• [EXERCISE GOAL] Copy out the entries below exactly, starting with the line that contains "781x432 pixels." and going on through the line that contains "point(514,52)", both included. What are those lines, and only those?

• [GIVEN RECORDS]
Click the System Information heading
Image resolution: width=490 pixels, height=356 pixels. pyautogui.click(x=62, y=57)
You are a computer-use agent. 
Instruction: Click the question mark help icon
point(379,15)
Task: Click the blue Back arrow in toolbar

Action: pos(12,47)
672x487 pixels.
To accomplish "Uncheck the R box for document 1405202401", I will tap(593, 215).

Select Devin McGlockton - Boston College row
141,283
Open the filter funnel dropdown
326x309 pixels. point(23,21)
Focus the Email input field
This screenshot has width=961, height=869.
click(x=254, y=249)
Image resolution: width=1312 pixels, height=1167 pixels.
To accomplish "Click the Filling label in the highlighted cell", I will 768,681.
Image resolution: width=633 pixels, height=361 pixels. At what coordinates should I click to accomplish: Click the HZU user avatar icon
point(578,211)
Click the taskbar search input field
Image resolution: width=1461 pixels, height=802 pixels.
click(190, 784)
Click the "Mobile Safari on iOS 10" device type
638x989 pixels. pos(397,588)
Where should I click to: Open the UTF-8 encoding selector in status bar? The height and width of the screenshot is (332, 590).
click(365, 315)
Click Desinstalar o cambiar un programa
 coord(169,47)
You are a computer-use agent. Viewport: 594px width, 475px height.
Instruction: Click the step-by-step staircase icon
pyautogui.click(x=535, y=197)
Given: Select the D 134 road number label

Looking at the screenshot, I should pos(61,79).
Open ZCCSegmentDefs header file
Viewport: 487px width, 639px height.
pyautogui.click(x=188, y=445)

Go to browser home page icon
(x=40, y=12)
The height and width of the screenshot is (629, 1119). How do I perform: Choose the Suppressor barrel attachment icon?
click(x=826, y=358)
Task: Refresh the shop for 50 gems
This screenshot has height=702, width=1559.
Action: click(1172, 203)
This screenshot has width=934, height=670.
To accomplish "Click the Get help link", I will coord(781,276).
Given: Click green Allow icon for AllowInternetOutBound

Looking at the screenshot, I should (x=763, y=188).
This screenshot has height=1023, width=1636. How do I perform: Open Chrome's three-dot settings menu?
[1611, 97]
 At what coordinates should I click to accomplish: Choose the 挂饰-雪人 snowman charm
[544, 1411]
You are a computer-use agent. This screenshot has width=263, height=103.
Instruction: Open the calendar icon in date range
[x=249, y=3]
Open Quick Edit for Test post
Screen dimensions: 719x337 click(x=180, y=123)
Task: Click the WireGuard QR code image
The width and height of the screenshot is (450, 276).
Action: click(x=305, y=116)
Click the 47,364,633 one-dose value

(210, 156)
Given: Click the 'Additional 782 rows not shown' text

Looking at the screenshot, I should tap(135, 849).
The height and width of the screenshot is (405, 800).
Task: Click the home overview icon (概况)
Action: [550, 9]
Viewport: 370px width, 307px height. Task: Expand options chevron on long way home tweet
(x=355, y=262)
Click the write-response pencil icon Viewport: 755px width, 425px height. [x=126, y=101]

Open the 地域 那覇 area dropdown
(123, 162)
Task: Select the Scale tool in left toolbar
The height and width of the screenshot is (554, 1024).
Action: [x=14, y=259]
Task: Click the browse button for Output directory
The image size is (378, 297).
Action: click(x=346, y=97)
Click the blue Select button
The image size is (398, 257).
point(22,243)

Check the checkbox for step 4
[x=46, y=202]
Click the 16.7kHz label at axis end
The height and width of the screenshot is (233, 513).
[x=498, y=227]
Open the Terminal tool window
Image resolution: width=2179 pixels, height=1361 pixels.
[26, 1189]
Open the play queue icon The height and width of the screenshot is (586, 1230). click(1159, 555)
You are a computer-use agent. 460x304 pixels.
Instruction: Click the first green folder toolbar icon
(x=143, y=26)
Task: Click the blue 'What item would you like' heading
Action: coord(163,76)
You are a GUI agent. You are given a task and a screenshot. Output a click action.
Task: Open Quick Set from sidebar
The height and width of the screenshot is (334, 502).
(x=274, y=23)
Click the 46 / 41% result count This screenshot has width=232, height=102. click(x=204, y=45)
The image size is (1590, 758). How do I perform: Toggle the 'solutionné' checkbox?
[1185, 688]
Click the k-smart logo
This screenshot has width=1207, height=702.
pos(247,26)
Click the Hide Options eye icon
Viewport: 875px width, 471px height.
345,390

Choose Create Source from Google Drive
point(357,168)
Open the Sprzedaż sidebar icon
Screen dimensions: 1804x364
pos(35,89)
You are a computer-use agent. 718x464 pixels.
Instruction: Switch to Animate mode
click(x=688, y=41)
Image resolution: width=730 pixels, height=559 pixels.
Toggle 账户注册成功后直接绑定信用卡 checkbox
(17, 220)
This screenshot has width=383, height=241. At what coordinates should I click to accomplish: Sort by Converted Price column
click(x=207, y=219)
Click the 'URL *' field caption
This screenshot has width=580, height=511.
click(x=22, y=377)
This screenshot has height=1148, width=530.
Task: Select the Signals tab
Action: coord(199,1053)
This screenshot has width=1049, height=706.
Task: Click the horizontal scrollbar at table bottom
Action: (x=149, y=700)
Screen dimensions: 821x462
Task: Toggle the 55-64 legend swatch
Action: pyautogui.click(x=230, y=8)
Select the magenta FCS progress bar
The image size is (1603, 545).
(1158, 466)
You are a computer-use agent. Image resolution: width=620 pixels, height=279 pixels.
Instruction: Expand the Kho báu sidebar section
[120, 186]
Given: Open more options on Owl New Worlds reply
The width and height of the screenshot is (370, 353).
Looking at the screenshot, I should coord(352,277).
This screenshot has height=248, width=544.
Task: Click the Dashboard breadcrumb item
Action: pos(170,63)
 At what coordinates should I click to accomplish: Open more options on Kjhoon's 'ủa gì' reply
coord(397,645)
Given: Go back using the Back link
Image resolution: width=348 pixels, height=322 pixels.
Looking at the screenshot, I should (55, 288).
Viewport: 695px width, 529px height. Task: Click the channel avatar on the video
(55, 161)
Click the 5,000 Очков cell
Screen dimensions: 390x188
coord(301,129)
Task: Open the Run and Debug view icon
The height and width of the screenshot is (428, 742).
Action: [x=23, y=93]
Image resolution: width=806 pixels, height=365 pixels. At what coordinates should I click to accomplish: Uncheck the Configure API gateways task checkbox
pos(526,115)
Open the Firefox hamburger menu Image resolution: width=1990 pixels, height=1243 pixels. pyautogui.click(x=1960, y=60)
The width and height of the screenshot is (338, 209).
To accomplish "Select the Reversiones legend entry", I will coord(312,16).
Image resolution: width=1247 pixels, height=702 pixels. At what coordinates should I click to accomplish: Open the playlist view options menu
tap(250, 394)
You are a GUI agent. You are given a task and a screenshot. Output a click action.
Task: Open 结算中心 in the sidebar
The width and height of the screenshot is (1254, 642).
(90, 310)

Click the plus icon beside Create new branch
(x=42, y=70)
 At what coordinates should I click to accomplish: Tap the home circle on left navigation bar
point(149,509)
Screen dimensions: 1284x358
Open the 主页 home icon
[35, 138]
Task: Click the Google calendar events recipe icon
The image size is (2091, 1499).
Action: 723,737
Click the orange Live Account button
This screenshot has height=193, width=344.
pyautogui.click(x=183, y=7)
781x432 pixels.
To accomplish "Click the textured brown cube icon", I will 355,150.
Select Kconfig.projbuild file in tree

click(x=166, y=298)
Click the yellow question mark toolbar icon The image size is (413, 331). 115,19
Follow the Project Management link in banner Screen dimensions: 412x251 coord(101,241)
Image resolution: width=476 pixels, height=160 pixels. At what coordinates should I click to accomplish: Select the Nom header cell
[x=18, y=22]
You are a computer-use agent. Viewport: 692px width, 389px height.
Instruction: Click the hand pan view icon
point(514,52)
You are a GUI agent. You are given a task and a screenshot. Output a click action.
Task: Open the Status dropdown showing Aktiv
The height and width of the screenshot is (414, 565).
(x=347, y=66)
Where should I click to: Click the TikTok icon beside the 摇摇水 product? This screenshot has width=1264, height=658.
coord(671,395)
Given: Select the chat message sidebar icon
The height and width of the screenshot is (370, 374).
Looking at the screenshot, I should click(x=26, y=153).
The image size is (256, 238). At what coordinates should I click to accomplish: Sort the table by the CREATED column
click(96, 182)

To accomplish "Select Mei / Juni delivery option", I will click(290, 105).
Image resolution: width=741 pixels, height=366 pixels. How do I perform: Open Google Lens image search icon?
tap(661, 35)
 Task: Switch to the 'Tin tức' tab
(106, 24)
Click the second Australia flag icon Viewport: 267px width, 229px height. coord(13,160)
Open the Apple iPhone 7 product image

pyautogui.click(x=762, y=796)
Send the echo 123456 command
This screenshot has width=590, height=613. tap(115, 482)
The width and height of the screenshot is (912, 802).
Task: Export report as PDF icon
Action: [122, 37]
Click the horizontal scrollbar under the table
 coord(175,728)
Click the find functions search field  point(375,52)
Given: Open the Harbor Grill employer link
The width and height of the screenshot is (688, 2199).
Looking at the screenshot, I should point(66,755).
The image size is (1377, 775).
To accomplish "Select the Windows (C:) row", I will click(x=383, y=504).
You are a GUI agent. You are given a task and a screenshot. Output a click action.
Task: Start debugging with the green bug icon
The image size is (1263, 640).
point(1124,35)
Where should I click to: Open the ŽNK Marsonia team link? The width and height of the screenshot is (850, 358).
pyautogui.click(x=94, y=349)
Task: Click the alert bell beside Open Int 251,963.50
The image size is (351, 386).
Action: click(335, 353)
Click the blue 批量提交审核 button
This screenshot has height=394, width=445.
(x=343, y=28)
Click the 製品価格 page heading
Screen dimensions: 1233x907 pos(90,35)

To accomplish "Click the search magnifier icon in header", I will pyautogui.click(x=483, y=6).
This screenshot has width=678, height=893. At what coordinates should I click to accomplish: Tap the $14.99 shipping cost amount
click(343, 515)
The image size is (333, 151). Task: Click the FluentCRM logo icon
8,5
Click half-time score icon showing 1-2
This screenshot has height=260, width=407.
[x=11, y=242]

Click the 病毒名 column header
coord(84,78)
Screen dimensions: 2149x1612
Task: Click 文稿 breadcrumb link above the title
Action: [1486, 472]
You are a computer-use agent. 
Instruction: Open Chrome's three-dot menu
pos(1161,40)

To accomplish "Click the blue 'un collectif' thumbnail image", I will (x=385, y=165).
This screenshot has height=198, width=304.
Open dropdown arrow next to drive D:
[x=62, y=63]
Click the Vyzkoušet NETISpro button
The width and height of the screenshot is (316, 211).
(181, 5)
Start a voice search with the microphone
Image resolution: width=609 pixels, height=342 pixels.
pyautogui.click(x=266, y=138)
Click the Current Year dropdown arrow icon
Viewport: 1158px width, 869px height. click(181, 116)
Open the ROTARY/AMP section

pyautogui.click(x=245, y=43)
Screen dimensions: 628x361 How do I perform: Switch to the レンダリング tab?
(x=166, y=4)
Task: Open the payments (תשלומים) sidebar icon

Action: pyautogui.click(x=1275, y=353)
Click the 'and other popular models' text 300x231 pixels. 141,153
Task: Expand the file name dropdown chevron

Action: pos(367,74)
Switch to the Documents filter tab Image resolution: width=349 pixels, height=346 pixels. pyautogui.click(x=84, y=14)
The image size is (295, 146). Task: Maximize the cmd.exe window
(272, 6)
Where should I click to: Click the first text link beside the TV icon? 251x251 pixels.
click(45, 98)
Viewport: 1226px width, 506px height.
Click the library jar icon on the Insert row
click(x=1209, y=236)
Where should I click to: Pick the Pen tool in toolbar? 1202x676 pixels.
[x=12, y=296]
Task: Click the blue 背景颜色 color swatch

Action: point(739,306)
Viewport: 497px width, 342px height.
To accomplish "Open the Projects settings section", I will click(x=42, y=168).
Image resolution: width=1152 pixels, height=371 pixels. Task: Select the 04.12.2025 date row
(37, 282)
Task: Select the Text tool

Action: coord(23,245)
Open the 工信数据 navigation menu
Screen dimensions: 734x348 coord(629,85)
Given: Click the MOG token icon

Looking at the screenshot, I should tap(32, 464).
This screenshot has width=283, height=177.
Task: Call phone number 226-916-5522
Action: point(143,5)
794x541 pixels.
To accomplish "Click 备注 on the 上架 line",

• [FINAL RESULT]
781x432 pixels.
To accomplish "Click the textured brown cube icon", I will 355,150.
Select Kconfig.projbuild file in tree

click(x=166, y=298)
Click the yellow question mark toolbar icon The image size is (413, 331). 115,19
Follow the Project Management link in banner Screen dimensions: 412x251 coord(101,241)
Image resolution: width=476 pixels, height=160 pixels. At what coordinates should I click to accomplish: Select the Nom header cell
[x=18, y=22]
You are a computer-use agent. Viewport: 692px width, 389px height.
Instruction: Click the hand pan view icon
point(514,52)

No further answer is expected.